My brother Chris Monson was in a horrible motorcycle accident in 1969 when he was 21 years old. I was 13.
He broke both arms and both legs in two places, and also suffered a skull fracture, a concussion, and a bruised heart.
He stayed in the ICU for two weeks. The first three or four nights, I believe, the doctors thought he might die. But, he did not die.
Eventually, he was transferred out to a hospital called Rancho Los Amigos in Long Beach, California, where he underwent extensive rehabilitation
Then, he was released and came to live with my parents and I in our house in the walled-in Orange County community of Rossmoor.
Before this, Chris and I were not close. I did not like him. He used to torture me when my parents were gone. He’d take a belt and wrap it around my neck and choke me. He’d put me in a closet and keep me there for hours and hours no matter how much I begged. He called me ‘stupid,’ and ‘shrimp.’
When Chris was in high school we lived in Coalinga, California, a town of about six thousand. Coalinga was in the San Joaquin Valley, about 70 miles from Fresno. Chris weighed about 375 pounds then and I remember being embarrassed by him and his fat. He was the manager of the football team because that got him out of having to attend P.E. Chris did not like P.E.

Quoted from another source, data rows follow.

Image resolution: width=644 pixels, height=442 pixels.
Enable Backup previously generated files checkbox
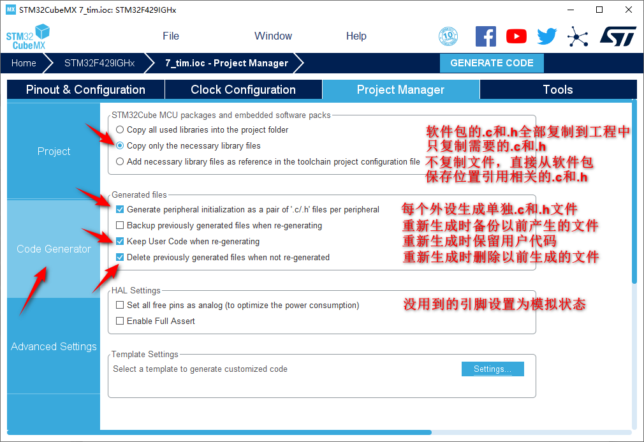click(120, 225)
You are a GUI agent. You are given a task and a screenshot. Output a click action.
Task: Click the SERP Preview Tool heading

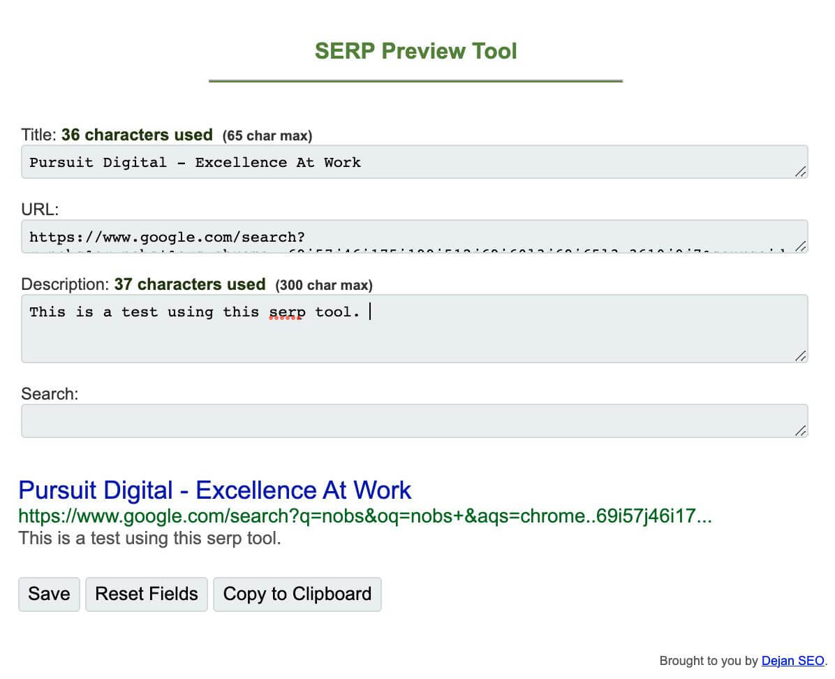pos(416,51)
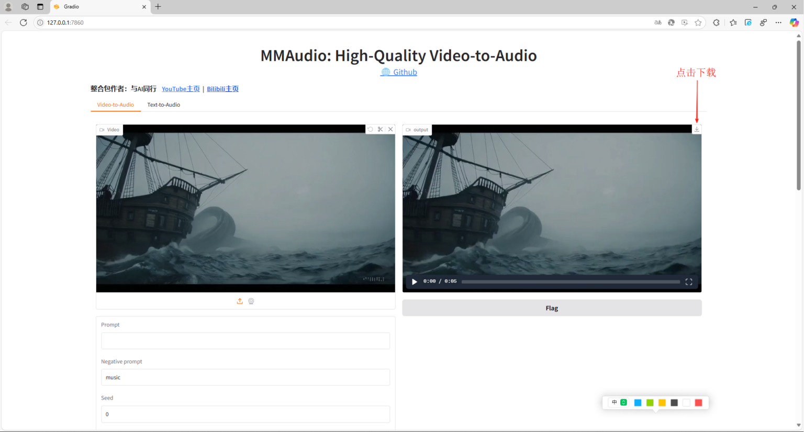Click into the Prompt text field
The image size is (804, 432).
245,341
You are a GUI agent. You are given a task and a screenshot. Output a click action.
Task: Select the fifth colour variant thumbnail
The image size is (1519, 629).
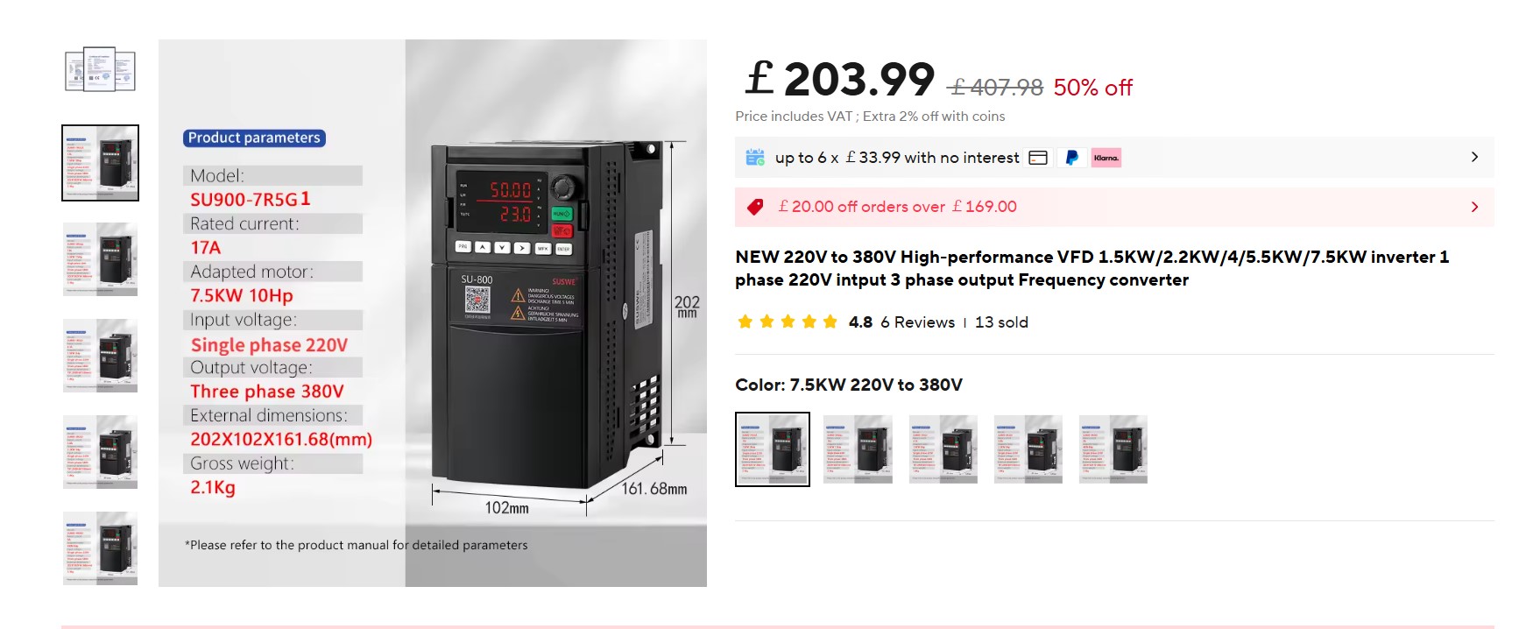point(1113,449)
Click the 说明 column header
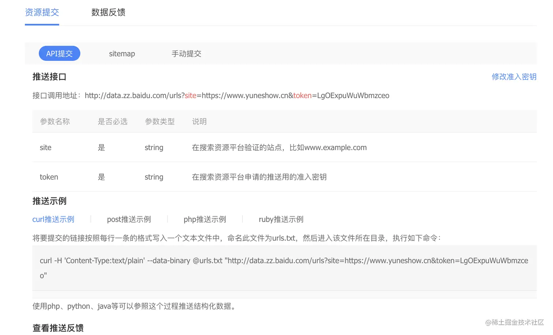Screen dimensions: 553x335 pos(199,122)
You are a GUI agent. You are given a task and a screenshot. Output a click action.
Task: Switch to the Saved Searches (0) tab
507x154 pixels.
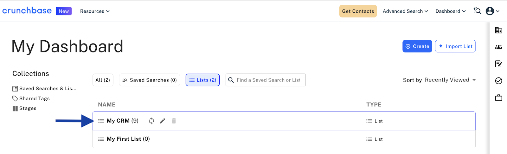coord(150,80)
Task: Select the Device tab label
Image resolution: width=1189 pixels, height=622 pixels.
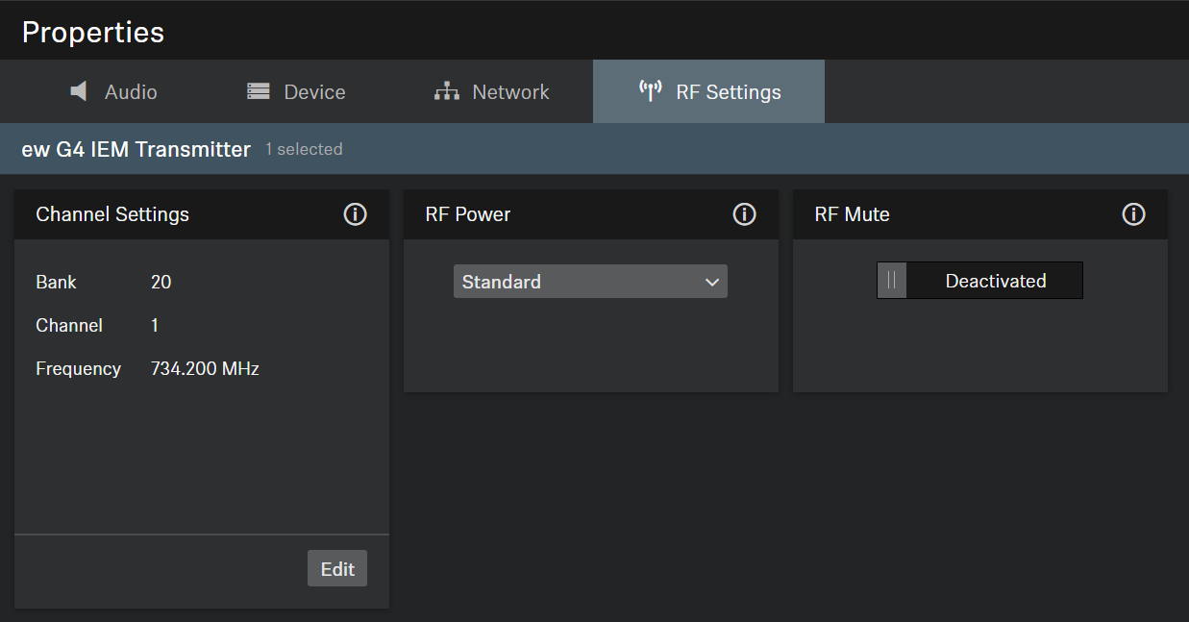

What Chris liked was books. He read and read and read. He always had a paperback book in his back pocket. He also read his school books and got very good grades in high school. So good, in fact, that he was chosen as one of three Coalinga High School students to go on a local show on the Fresno CBS affiliate that was patterned after College Bowl. Unfortunately, or maybe fortunately for Chris, Coalinga had a hyper genius named Dana Powers (who eventually got a scholarship to Caltech) who answered nearly every question correctly. Except for the two Chris answered. I remember it was weird to watch him on TV.
So Chris liked to read. He was fascinated by poetry and philosophy and classical music. He listened to opera, he listened to Beethoven symphonies. Even before he was 20 he was an expert on Classical Greek literature, history and philosophy. He loved Dylan Thomas, Ezra Pound, and T.S. Eliot.
When Chris enrolled at Long Beach State he majored in Philosophy, with a minor in Classics. He made friends with other intellectual, artistic students and joined them in anti-war protests – this was 1967-68. And, he became a huge, obsessed fan of Bob Dylan – an obsession he maintained until his death in 2011.
After his accident, when Chris was released to our home in Rossmoor, part of his therapy was to go out on his crutches and take long walks. Now, I still did not like Chris, but, I was fascinated by him and, I believe, looking back on those days, in desperate need of some kind of role model, some parental type figure who would take an active interest in me. Chris, I think, needed someone to talk to, he needed someone to share his thoughts and ideas with, and, he needed someone to go on walks with him.
So that is how our relationship as brothers really started. Long long walks around the block in beautiful Rossmoor, California, right on the LA/OC county border. “Chris,” I’d say, at the beginning of one of those walks, “what is … philosophy?” And he would slowly and patiently over walk after walk answer this and any other question I’d ask. It was great to have a big brother, and it was great to have someone to talk to and someone to learn from. However, in spite of all that, for reasons that may become clear, I’ve often wished I’d never gone on those walks and that Chris and I had kept our distance.